Reply posted for christenzilla.
thanks for the kids perspective- I don't want my kids to think I am ignoring them or that it is their fault-
Reply posted for asohn.
Hi! I was diagnosed in July of 2007. I feel for you because no matter how you slice it, this affects everyone!! It sounds like you have an awesome family (mom) and others. My mom does call to see how I'm doing and sometimes I just say fine, even when I'm not just because...!
I have 2 girls, 4 and 6 and the 6 year old is very intuitive. I actually had her meet with the counselor at school because she was having anxiety at the beginning of last year when she started Kindergarten and I was newly diagnosed. I've been in remission for a little while (knock on wood) and you will, too. But, like you, I'm waiting for the other shoe to drop. My husband is very supportive, thank God! You are not alone and things will improve!
Hang in there!
ngc
Reply posted for asohn.
asohn - Might I suggest that you discuss with your GI doctor or your primary care physician whether or not they would recommend an antidepressant, at least until you are able to get yourself into remission. At various times during the 45 years that I have managed my Crohn's, I have experienced depression during flares. Not everyone experiences this, but it has been part of my history. I have had pretty good results with a drug called Lexapro. Most of these drugs take a month or two to kick in. I have also used very, very sparingly Xanax (pronounced "Zanax"), which is an antianxiety medication. It works as soon as it gets into the blood stream, and its calming effect helps me get off the dime. In any event, keep talking with your doctor, continue to take your medications, try keeping a journal so you know what works and doesn't work... and know that there are others here to lend support. Know, too, that there IS life with Crohn's.

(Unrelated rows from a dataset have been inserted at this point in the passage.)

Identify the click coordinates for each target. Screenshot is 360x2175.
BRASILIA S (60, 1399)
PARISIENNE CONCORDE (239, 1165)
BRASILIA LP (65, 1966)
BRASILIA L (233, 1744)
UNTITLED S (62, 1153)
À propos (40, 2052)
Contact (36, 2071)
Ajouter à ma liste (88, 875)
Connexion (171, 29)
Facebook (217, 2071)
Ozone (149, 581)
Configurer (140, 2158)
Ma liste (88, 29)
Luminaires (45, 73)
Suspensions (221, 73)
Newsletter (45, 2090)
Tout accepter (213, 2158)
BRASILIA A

It is a matter of getting your medication "cocktail" dialed in correctly so that you can go into remission and get back up to speed with your family. Best of luck for brighter days! - Bob
Reply posted for asohn.
You said something that jumped out to me about how your mom calls and you hate to disappoint her when you have to tell her you aren't feeling well. As a mom to a son who has crohn's I realized how HE must feel. I appreciate his honesty...but I need to sympathize without making him think he is making me feel bad. Cuz as a mom, I feel REALLY bad knowing my son is suffering.
It sounds like you have enough awareness to try to get out..and also realize you can spend quality time just watching movies together, doing a puzzle..calm stuff that is near a bathroom and isn't too exhausting
My heart goes out to you...when we are in these hard, sad, dark days, i guess we just have to keep hoping brighter days are in the future.
Reply posted for asohn.
Just wanted to say hi and be a sympathetic ear. I know exactly how you feel. I'm a mom as well, and my kids are older now, so it's quite a bit easier then when they are young. I also know that moms are supposed to be the "strong" ones of the family so you tend to put everyone else before yourself. I'm currently experiencing a flare (UC, pancolitis) and am on prednisone. It usually works well for me, although I hate the side effects. This time the dose keeps going up, but unfortunatley it isn't working. When I don't feel well I also start to isolate myself, can't do as much as I used to, and it just goes in a vicious circle. Hang in there. I hope things start getting better for us soon.
Reply posted for asohn.
I know how you feel. I have canceled a lot of dates because I was tired or I didn't feel very well at the time. Now a whole bunch of guys hate me. :( So I now I don't even schedule anything anymore.
For you, its really important for you to go out an do things with your kids. I remember my mom was very depressed growing up, and she didn't go out, an she locked her self in her room. I really started to miss my mom, and I started to get depressed too. Now I am 22 yrs old so I don't need her much anymore.